Actividades propuestas ▸
a. Según el fragmento sobre Teresa, ¿qué les reveló la empresa de pensiones a Teresa y Rodrigo cuando emprendieron los trámites de la jubilación?
b. Traduce al inglés esta oración del fragmento sobre Teresa: "Entre las monjas pasó sus años de gloria y nunca dudó de su vocación (aún la tiene)."
c. Transcribe el pasaje del fragmento sobre Teresa que va desde "Teresa se fue" hasta "de sus aportes.", ambos incluidos.

Fragmento seleccionado ▸
Teresa se fue al convento a una edad y en una época en que la gente aún era inocente. Entre las monjas pasó sus años de gloria y nunca dudó de su vocación (aún la tiene). A pesar de ello, su madre o su padre –no recuerdo– la obligó a retirarse antes de profesar y casi que a casarse con Rodrigo. Llegó al lecho matrimonial sin comprender cómo funcionaban las cosas allí, y él, a veces con paciencia, a veces con brusquedad, le fue explicando los mecanismos del mundo y de los cuerpos. Creció a su lado. Se fueron a Bogotá, nacieron los hijos, trabajaron. Hubo épocas felices. En su periodo más estable, los dos trabajaron durante una buena cantidad de años en un taller cuyo patrón los quería como un padre. Sin embargo, cuando tantos años después emprendieron los trámites de la jubilación, la empresa de pensiones les reveló que el patrón bienamado no había pagado ni un solo mes de sus aportes.

Extracto de datos ▸
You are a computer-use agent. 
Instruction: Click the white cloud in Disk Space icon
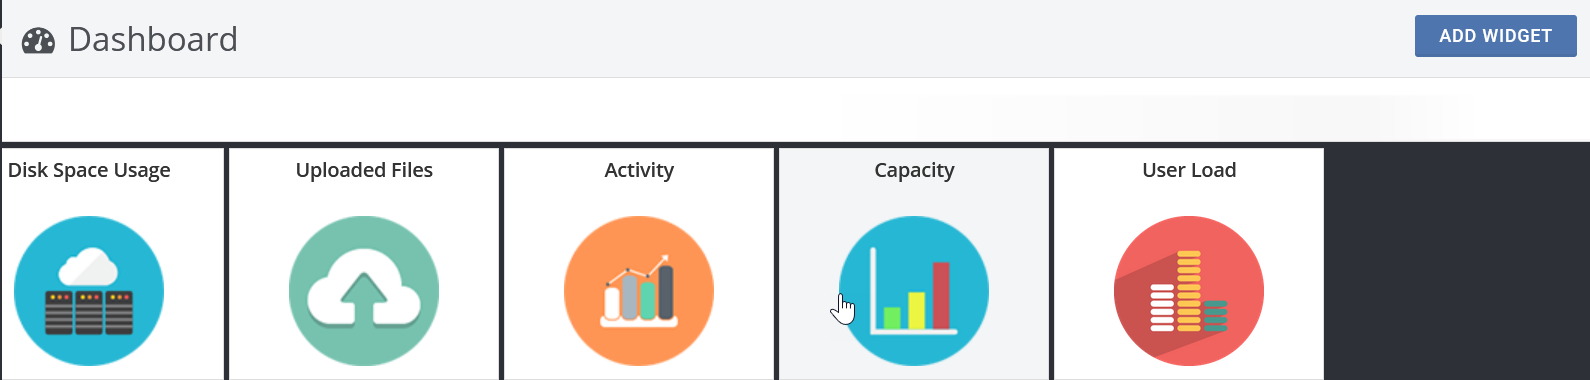88,266
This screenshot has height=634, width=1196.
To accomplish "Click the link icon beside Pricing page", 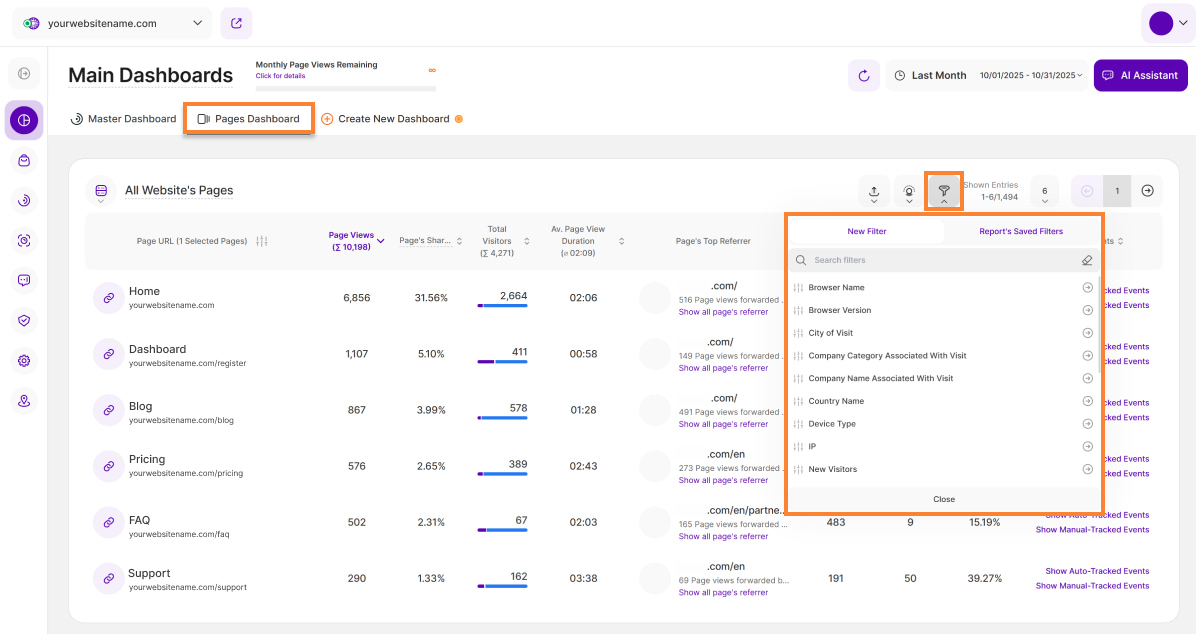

Respuestas esperadas ▸
a. Que el patrón no había pagado ni un solo mes de sus aportes.

b. Among the nuns she spent her years of glory and never doubted her vocation (she still has it).

c.
Teresa se fue al convento a una edad y en una época en que la gente aún era inocente. Entre las monjas pasó sus años de gloria y nunca dudó de su vocación (aún la tiene). A pesar de ello, su madre o su padre –no recuerdo– la obligó a retirarse antes de profesar y casi que a casarse con Rodrigo. Llegó al lecho matrimonial sin comprender cómo funcionaban las cosas allí, y él, a veces con paciencia, a veces con brusquedad, le fue explicando los mecanismos del mundo y de los cuerpos. Creció a su lado. Se fueron a Bogotá, nacieron los hijos, trabajaron. Hubo épocas felices. En su periodo más estable, los dos trabajaron durante una buena cantidad de años en un taller cuyo patrón los quería como un padre. Sin embargo, cuando tantos años después emprendieron los trámites de la jubilación, la empresa de pensiones les reveló que el patrón bienamado no había pagado ni un solo mes de sus aportes.